冷えが強すぎて日常生活に支障が出る場合、あるいは指先が真っ白になったり紫色になったりする(レイノー現象)場合は、すぐにかかりつけの医師に相談してください。

  • 薬の変更: 今回のアーチストのように血管拡張作用を持つタイプへ変更したり、血管を広げる別の薬(カルシウム拮抗薬など)を追加したりすることで改善する場合があります。

  • 減量: 効果に影響がない範囲で、お薬の量を調整することもあります。


5. その他の副作用について

β遮断薬は非常に優れたお薬ですが、今回の「冷え」以外にも注意すべき副作用がいくつかあります。まとめの前に、代表的なものを紹介します。

  • 徐脈(脈が遅くなる): 心臓を休ませる作用が強すぎると、脈が遅くなり、めまいやフラつき、息切れを感じることがあります。

  • 倦怠感・疲労感: 全身の血流やエネルギー代謝に影響を与えるため、「体が重い」「だるい」と感じることがあります。

  • 息苦しさ(気管支痙攣): β2受容体は気管支にも存在します。ここをブロックすると気管支が狭くなるため、喘息(ぜんそく)の持病がある方は特に注意が必要です。

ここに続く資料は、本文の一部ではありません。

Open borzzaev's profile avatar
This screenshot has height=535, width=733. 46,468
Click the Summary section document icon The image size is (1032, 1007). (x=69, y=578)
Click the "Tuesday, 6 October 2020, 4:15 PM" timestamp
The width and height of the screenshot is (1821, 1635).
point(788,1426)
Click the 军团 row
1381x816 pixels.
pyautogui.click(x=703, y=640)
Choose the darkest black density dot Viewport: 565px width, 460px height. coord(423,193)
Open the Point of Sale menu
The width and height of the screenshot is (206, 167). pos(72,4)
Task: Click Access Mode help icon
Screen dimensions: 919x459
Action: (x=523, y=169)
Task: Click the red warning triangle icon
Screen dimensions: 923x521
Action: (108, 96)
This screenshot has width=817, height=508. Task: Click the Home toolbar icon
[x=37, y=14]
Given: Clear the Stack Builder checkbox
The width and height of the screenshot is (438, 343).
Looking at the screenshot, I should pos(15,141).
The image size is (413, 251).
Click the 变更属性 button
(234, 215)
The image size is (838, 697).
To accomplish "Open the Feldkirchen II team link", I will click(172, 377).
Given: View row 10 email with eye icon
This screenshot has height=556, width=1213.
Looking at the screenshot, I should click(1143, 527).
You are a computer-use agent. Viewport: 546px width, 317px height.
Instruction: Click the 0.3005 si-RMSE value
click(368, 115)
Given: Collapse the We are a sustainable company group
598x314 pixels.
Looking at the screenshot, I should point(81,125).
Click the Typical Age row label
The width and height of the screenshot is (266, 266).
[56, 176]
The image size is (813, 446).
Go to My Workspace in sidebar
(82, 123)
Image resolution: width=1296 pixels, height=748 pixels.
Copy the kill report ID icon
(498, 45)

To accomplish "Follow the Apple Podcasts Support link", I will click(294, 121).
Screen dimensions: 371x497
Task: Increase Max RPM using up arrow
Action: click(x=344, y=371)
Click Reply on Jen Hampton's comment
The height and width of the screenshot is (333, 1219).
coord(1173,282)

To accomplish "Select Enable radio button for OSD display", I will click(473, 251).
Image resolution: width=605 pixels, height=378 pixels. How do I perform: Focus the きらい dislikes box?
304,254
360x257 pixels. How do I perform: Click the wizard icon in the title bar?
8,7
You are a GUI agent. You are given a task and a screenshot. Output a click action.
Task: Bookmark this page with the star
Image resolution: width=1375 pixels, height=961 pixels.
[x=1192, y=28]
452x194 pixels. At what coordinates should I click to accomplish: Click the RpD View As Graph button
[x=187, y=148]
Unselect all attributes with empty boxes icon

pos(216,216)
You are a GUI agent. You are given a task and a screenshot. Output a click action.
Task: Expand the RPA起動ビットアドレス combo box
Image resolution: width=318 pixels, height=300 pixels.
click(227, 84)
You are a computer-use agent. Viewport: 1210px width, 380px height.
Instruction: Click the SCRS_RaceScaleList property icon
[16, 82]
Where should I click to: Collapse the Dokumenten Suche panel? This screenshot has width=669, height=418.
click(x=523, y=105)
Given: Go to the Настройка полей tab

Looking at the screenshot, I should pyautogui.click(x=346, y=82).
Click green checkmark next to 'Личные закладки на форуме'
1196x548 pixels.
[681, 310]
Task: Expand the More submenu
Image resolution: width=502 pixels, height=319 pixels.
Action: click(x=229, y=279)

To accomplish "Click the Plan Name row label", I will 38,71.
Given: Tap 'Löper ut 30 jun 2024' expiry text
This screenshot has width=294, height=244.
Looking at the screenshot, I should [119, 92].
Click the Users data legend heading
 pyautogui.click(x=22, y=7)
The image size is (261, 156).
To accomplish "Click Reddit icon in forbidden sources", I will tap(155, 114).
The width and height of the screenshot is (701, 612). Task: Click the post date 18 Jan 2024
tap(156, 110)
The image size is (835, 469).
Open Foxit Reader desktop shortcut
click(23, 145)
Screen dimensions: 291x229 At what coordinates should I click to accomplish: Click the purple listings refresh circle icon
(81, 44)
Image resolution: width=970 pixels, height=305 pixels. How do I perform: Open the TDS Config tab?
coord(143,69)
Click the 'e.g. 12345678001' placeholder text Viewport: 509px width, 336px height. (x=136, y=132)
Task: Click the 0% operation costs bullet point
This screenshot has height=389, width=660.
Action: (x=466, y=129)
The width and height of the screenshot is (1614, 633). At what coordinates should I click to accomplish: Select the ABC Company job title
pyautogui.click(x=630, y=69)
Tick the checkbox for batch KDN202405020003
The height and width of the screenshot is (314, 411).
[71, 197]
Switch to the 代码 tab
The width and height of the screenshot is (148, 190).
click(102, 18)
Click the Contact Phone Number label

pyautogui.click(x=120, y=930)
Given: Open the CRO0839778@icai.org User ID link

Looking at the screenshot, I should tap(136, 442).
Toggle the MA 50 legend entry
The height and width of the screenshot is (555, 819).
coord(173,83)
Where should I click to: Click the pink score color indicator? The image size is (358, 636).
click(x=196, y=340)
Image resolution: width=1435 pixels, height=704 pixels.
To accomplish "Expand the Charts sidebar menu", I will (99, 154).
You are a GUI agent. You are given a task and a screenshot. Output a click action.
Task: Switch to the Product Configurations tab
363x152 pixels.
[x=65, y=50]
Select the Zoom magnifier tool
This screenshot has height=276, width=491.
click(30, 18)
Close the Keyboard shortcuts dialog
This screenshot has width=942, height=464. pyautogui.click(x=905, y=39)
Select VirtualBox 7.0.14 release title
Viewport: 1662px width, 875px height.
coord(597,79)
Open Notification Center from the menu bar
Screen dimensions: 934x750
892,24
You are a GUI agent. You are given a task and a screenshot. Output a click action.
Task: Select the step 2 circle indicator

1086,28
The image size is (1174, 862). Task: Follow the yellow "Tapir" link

  • 低血糖のマスク(隠蔽): 糖尿病でインスリンや血糖降下薬を使っている方の場合、低血糖になった時に出る「ドキドキする(心悸亢進)」というサインがβ遮断薬で消されてしまい、低血糖に気づくのが遅れることがあります。

  • 抑うつ・眠気: お薬の種類(特に脳へ移行しやすいもの)によっては、気分が沈んだり、日中に眠気を感じたりすることがあります。

これらの症状が出た場合も、「お薬が効きすぎているサイン」かもしれませんので、自己判断で薬を止めず、医師や薬剤師に伝えてください。


まとめ

β遮断薬を飲むと手が冷たくなるのは、お薬が心臓を休ませる一方で、手足の血管を広げるスイッチ(β2)を止めてしまい、逆に血管を縮めるスイッチ(α1)の影響を強くしてしまうためです。

  • テノーミンやメインテートは、心臓への選択性を高めていますが、わずかなβ2遮断が血管収縮を招きます。

  • アーチストは血管を広げる作用(α1遮断)を併せ持っていますが、β遮断に伴う心拍出量の影響などで冷えが生じることもあります。

この副作用は「薬がしっかりと体に作用している証拠」とも言えますが、不快な場合は決して我慢する必要はありません。厚手の靴下や手袋で温めるなどの工夫をしつつ、症状が気になる場合は遠慮なく主治医に相談しましょう。

お薬の仕組みを理解することで、漠然とした不安を解消し、より良い治療の継続に繋げていただければ幸いです。